*Exercise materials*

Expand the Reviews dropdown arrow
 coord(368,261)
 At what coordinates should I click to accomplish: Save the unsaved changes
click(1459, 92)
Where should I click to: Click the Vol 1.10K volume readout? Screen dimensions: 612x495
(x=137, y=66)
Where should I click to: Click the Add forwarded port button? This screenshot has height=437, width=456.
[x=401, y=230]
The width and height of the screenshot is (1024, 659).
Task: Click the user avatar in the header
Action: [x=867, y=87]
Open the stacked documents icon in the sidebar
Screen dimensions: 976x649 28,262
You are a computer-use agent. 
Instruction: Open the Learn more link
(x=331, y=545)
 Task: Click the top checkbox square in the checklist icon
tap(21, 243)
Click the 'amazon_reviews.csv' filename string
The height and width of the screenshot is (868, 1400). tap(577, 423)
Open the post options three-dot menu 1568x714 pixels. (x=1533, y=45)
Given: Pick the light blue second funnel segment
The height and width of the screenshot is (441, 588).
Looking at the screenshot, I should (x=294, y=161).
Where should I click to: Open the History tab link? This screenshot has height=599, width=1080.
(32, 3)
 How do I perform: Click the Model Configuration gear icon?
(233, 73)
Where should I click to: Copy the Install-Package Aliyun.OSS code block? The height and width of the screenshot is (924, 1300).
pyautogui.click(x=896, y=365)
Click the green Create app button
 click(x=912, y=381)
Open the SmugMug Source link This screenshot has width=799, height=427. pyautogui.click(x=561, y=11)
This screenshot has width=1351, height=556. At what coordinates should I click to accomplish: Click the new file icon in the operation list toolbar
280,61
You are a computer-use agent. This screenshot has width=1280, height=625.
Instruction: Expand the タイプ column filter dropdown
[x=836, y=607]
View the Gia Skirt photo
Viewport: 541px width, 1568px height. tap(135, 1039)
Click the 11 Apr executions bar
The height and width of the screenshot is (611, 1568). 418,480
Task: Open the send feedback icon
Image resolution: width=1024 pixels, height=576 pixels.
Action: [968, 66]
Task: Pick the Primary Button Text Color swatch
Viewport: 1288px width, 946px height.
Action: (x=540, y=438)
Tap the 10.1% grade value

*Problem description*
Reproduce the items exactly, from the line containing "Open the stacked" up to and including the line containing "Open the post".

*Answer to this problem*
Open the stacked documents icon in the sidebar
Screen dimensions: 976x649 28,262
You are a computer-use agent. 
Instruction: Open the Learn more link
(x=331, y=545)
 Task: Click the top checkbox square in the checklist icon
tap(21, 243)
Click the 'amazon_reviews.csv' filename string
The height and width of the screenshot is (868, 1400). tap(577, 423)
Open the post options three-dot menu 1568x714 pixels. (x=1533, y=45)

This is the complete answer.